I’d never held a video-game controller until last fall. Which is a pretty sad admission, as if I’d said in 1966 that I’d never watched Bonanza or heard a song by the Rolling Stones. My sixteen-year-old son and his friends — his male friends, that is, all of them polite, funny, good-hearted kids — play video games just about every day. They don’t watch much TV; they don’t have time. Most of the games they play are on the Xbox 360 console — not the Wii or the PlayStation 3—and most involve killing and dying. The big one for the first half of last year was Nazi Zombies, a mini-game included with the best-selling Call of Duty: World at War . In it, you and your friends, linked by audio headsets, hide out in a ruined building, and yellow-eyeballed zombies in Nazi uniforms lurch toward you, mumbling and waving their arms and trying to eat your head. You have to shoot them or stab them or set them on fire, and they never stop coming. If they swarm you, you call out, “Dude, they’re on me!” and a friend struggles over to save you.
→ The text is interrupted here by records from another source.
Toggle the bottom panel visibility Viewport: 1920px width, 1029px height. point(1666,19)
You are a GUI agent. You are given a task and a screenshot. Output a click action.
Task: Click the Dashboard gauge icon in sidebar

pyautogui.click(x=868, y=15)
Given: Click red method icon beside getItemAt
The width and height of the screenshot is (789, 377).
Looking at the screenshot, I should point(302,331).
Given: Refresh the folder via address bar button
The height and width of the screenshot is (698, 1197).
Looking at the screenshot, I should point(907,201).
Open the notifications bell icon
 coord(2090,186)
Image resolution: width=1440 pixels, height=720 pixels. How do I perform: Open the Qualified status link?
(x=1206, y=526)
If you’re near death, you call out, “Dude, revive me!” and a friend jabs you with a revivifying hypodermic. There’s a lot of wild laughing.

I still haven’t played Nazi Zombies. But since last fall I’ve been buying some of the biggest new game releases and trying them out. I say “trying” because the first thing I learned is that video games — especially the vivid, violent ones — are ridiculously hard to play. They’re humbling. They break you down. They kill you over and over. Eventually, you learn how to crouch and crawl through grass and hide behind boxes. You fight your way to a special doorway and you move up to the next level. Suddenly, you feel smart and euphoric. You reload, with a reassuring metallic click, and keep on going.

To begin, you must master the controller. On the Xbox 360 controller, which looks like a catamaran, there are seventeen possible points of contact. There’s the left trigger and the right trigger, the left bumper and the right bumper, two mushroom-shaped joysticks, a circular four-way pad, two small white buttons, each with triangles molded into them, and a silver dome in the middle that glows green when you press it. Then, there are the very important colored buttons: the blue X, the green A, the red B, and the yellow Y. On the slightly smaller Sony PlayStation 3’s controller, the buttons are similar, except that in place of the colored letters you’ve got the green triangle, the pink square, the red O, and the blue X. (The PlayStation 3’s blue X button is in a different place than the Xbox 360’s blue X button — madness.) In order to run, crouch, aim, fire, pause, leap, speak, stab, grab, kick, dismember, unlock, crawl, climb, parry, roll, or resuscitate a fallen comrade, you must press or nudge or woggle these various buttons, singly or in combination, performing tiny feats of exactitude that are different for each game. It’s a little like playing “Blue Rondo à la Turk” on the clarinet, then switching to the tenor sax, then the oboe, then back to the clarinet.